Written instruction 1: According to the forum post below, how is an edge color produced on the circles even though no separate edge is drawn? Answer in one to three sentences.
Written instruction 2: Reproduce the part of the forum post below from "You can extract" up to and including "the independent circles.".

Text:
"""
The first of the children by default has Linewidth 3, and the second of the children by default has Linewidth 2. The coordinates associated with the two children are the same: what is happening is that two lines are being created, one thinnner than the other and on top of the second thicker one. The fraction of the thicker one that shows up outside where the thinner one is drawn, is acting as the edge color. That is, instead of drawing an inner edge, a center, and an outer edge, it draws a thinner circle on top of a thicker circle knowing that the edges of the thicker circle will peek out.
You can extract the coordinates associated with the lines, so for example,
N.Children(1).XData %and YData
You might have noticed that the situation does not describe having one (or two) circles for each circle that is drawn. Instead, the XData and YData describe all of the circles together, with NaN between the independent circles.
Now, you could extract the coordinates from the XData and break it up at the NaN and find the intersections.... but it is considerably easier to ignore the return values from viscircle() and instead go back to the coordinates you pass in, xya, dya, and the information about the radii. Then you have a more straight-forward "intersection of circles" situation
xya_radius = 1000; dya_radius = 1000;
dists = pdist2(xya, dya) - repmat(xya_radius,size(xya,1),1) - repmat(dya_radius,1, size(dya,1));
Now if dists(J,K) is negative then xya(J,:) intersects with dya(K,:). Take triu() or triu() to avoid processing the same pair twice, and proceed to calculate the intersection points (though be careful about cases the circles just touch.) https://math.stackexchange.com/questions/256100/how-can-i-find-the-points-at-which-two-circles-intersect
  13 comentarios
Walter Roberson
Walter Roberson el 12 de Sept. de 2021
load xya
load dya
xya_radius = 1000; dya_radius = 1000;
all_d = pdist2(xya, dya);
dists2 = all_d - repmat(xya_radius,size(xya,1),1) - repmat(dya_radius,1, size(dya,1));
mask = (dists2 <= 0);
ind = find(mask);
[idx_x, idx_d] = ind2sub(size(mask), ind);
d = all_d(ind);
sel_xya = xya(idx_x,:);
sel_dya = dya(idx_d,:);
Afterwards:
sel_xya and sel_dya are matrices containing information only about circles that intersect. The information is in corresponding pairs: sel_xya(K,:) intersects with sel_dya(K,:) so you can proceed by rows. d(K) is the distance between the centers sel_xya(K,:) and sel_dya(K,:)
Salem
Salem el 13 de Sept. de 2021
Thank you so much, I really appreciate it.
"""
Material provided:
"""
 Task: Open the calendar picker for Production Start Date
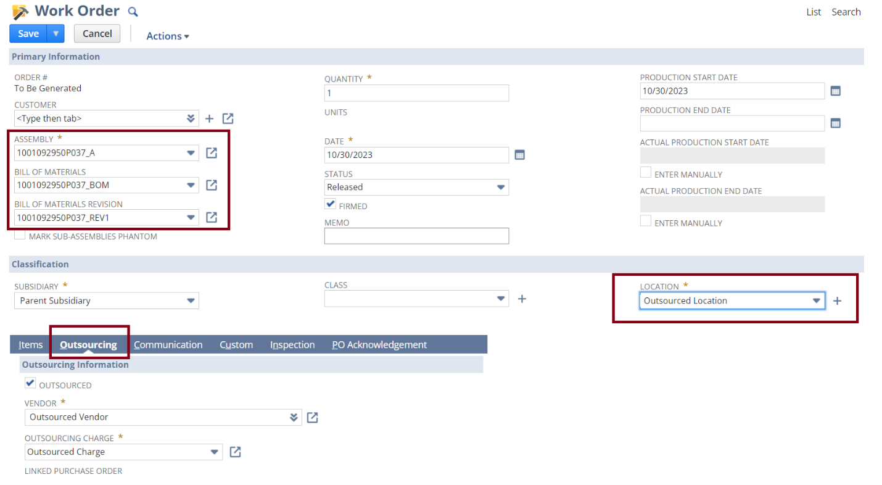point(836,91)
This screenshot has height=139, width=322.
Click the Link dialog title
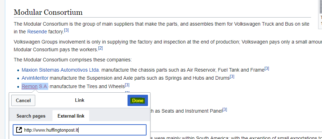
"""
Final answer 1: Each circle is drawn as two lines with the same coordinates: a thinner line on top of a thicker one. The part of the thicker line that extends beyond the thinner one shows at the edges and acts as the edge color.

Final answer 2:
You can extract the coordinates associated with the lines, so for example,
N.Children(1).XData %and YData
You might have noticed that the situation does not describe having one (or two) circles for each circle that is drawn. Instead, the XData and YData describe all of the circles together, with NaN between the independent circles.